§ What is needed
Whenever a line below mentions the word "Filante", that line should be copied.

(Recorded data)
────────────────────

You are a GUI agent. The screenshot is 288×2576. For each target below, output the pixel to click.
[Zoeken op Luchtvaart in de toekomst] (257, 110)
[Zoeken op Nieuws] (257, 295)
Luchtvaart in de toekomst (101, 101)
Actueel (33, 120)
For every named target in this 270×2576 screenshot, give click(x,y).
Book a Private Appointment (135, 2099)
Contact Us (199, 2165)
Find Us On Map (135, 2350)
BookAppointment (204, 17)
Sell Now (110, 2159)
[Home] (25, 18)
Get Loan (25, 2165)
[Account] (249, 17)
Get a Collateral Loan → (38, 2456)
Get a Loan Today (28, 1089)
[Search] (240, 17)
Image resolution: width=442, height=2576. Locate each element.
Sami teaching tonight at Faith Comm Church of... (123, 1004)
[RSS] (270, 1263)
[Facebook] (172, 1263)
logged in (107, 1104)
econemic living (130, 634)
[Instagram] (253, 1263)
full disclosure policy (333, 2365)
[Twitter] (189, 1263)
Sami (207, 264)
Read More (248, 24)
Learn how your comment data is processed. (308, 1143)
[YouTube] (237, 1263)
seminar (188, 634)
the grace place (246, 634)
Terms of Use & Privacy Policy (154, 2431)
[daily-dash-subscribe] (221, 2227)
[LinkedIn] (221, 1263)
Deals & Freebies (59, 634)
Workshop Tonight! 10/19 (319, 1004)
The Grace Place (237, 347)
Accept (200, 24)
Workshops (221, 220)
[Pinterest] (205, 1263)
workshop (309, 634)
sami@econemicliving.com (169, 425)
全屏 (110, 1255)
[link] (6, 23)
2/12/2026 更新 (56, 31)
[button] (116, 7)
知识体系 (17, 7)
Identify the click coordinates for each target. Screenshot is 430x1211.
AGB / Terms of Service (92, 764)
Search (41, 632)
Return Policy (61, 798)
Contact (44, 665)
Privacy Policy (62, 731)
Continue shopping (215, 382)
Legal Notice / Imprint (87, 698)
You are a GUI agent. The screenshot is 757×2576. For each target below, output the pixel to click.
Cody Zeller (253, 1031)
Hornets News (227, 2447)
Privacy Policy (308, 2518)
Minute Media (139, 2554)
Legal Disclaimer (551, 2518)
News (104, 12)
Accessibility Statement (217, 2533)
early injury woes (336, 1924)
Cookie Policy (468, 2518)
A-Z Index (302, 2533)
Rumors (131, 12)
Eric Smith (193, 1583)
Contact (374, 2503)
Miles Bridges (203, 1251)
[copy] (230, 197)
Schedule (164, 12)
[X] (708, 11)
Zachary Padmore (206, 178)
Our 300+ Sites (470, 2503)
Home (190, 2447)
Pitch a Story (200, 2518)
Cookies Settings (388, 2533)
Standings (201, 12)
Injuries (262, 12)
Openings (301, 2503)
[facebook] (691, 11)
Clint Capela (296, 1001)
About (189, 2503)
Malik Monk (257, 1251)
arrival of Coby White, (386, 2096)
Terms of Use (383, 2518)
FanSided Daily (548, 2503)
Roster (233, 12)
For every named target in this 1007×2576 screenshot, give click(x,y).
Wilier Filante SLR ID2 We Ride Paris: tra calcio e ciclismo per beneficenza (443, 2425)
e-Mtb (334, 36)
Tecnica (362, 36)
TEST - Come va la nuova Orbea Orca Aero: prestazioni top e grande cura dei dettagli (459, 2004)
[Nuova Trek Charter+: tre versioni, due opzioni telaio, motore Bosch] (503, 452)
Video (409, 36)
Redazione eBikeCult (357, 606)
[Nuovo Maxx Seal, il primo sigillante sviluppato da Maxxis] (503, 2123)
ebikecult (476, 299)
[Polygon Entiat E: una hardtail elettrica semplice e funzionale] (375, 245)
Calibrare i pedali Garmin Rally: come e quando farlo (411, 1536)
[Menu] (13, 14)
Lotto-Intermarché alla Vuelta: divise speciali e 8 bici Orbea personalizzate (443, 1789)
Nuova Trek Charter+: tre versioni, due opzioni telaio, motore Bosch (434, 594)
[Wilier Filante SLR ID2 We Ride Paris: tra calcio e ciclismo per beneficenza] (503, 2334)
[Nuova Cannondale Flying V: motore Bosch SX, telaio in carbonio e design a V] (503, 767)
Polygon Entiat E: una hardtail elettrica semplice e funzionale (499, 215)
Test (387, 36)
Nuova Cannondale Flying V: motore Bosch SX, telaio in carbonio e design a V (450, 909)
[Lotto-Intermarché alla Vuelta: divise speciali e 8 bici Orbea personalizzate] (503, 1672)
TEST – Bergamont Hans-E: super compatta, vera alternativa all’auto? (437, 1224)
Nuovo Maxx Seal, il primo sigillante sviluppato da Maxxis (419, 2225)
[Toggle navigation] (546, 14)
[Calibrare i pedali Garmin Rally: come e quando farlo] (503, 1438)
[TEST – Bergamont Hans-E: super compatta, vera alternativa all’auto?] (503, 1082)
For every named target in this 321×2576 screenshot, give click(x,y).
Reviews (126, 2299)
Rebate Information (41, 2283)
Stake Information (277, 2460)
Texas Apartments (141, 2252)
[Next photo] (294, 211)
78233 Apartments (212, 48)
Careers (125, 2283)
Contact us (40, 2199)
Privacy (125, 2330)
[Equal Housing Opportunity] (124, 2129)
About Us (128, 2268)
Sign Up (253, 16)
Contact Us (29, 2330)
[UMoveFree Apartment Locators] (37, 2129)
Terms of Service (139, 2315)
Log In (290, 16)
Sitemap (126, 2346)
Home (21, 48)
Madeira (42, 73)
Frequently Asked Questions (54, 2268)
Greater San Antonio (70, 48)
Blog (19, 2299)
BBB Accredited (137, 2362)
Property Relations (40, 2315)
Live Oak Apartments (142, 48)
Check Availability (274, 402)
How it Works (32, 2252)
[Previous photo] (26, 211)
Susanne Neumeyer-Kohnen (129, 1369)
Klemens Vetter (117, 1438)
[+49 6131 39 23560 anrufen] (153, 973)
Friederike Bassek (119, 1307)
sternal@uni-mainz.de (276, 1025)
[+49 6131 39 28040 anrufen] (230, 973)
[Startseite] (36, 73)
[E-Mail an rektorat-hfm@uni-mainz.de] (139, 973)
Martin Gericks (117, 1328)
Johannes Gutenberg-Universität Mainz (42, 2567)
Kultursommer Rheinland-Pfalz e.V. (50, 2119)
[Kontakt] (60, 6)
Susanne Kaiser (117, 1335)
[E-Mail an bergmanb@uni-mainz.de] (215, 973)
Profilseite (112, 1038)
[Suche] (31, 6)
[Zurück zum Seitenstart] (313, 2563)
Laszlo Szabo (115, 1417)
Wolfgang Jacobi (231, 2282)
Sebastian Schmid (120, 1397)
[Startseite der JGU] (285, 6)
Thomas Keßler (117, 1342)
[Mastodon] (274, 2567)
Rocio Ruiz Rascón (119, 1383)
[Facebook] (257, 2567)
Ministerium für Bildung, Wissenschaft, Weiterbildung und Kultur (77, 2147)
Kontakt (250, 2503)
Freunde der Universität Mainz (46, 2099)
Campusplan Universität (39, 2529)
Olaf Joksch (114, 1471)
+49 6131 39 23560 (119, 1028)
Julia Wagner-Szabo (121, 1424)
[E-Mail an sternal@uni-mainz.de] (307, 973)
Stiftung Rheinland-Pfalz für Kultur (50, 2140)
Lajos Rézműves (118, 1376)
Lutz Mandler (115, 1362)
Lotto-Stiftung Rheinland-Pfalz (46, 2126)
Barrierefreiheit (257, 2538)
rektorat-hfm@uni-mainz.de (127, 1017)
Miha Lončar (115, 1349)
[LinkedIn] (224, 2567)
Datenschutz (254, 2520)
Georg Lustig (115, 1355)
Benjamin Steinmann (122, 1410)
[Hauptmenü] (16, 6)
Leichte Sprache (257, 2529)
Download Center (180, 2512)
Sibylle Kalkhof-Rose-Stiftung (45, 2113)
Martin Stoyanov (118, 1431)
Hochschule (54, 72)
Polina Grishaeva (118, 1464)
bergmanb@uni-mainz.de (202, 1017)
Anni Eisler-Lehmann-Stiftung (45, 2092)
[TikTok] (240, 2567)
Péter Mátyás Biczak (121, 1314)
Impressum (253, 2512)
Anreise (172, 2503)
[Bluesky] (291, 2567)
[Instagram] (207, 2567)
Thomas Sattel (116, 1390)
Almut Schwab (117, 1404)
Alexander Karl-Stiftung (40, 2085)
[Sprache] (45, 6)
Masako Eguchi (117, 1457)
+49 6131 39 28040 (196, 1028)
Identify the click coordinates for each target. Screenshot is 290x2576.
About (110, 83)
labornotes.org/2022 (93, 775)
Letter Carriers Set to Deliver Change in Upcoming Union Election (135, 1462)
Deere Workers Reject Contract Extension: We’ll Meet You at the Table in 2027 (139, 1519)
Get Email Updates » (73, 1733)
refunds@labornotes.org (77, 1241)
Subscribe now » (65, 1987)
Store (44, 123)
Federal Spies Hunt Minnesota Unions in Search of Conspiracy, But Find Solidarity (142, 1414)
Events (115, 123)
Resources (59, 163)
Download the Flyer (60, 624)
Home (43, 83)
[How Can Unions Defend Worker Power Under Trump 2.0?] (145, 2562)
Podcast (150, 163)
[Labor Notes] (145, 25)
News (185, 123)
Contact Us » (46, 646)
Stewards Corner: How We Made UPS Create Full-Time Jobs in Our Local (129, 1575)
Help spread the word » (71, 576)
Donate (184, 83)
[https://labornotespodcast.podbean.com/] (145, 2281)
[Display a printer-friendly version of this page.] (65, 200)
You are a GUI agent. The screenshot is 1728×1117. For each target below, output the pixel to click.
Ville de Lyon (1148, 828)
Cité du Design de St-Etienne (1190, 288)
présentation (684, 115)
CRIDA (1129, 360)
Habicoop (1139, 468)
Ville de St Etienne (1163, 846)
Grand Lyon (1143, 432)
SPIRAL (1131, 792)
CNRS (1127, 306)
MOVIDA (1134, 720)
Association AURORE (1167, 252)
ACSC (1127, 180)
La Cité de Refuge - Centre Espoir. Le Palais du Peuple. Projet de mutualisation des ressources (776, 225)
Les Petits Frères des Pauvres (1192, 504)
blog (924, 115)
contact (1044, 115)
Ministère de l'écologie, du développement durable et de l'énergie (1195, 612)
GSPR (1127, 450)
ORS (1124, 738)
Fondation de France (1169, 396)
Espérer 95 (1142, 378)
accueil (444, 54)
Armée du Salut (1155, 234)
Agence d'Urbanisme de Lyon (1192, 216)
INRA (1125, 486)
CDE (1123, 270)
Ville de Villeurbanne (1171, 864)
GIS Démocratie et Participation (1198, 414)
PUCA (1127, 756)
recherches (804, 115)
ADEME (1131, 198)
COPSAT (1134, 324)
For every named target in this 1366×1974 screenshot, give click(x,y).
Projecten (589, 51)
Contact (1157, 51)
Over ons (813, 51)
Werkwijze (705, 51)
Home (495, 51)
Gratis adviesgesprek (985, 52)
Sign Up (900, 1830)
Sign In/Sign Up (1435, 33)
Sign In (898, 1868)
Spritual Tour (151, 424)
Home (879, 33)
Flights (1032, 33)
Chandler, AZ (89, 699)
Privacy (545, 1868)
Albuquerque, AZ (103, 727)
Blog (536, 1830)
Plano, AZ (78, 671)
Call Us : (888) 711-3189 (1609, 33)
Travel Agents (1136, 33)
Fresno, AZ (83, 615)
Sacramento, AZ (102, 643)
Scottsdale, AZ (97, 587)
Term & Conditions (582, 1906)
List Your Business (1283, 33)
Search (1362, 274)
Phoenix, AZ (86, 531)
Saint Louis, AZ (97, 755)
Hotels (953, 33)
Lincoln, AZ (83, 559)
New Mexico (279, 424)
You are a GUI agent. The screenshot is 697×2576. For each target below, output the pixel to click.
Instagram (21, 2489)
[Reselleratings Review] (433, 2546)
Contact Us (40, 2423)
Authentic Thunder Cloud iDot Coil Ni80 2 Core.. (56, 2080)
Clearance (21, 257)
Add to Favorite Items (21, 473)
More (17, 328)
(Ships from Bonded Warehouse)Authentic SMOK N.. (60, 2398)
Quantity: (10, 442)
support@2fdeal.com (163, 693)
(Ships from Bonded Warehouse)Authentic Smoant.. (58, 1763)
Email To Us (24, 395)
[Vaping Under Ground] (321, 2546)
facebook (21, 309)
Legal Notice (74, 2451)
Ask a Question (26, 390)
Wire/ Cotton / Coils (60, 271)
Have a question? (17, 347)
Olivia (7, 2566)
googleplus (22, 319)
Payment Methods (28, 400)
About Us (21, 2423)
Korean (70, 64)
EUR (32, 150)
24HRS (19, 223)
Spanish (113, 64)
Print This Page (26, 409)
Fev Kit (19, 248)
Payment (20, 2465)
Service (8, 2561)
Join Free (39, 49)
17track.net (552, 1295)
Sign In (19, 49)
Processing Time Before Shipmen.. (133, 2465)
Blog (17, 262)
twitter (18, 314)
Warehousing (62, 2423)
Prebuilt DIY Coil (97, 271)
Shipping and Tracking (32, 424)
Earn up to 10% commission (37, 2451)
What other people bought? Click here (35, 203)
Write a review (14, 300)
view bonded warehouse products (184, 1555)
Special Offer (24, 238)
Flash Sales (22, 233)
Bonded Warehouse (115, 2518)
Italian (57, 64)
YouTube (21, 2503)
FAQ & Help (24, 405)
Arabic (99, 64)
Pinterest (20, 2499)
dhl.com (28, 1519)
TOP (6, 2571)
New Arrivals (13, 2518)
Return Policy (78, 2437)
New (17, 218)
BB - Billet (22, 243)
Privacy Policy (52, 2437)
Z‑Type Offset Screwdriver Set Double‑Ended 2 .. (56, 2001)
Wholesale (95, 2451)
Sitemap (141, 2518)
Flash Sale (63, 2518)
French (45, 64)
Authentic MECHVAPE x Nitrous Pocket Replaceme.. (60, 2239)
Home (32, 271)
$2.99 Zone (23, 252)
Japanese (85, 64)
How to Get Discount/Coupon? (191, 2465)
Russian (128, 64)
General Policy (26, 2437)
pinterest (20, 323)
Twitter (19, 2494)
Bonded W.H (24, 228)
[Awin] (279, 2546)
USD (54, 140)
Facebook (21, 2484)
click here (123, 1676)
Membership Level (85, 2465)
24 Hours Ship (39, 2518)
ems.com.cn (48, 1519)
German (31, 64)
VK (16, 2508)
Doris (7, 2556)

────────────────────

§ Reply to the task
Wilier Filante SLR ID2 We Ride Paris: tra calcio e ciclismo per beneficenza (443, 2425)
[Wilier Filante SLR ID2 We Ride Paris: tra calcio e ciclismo per beneficenza] (503, 2334)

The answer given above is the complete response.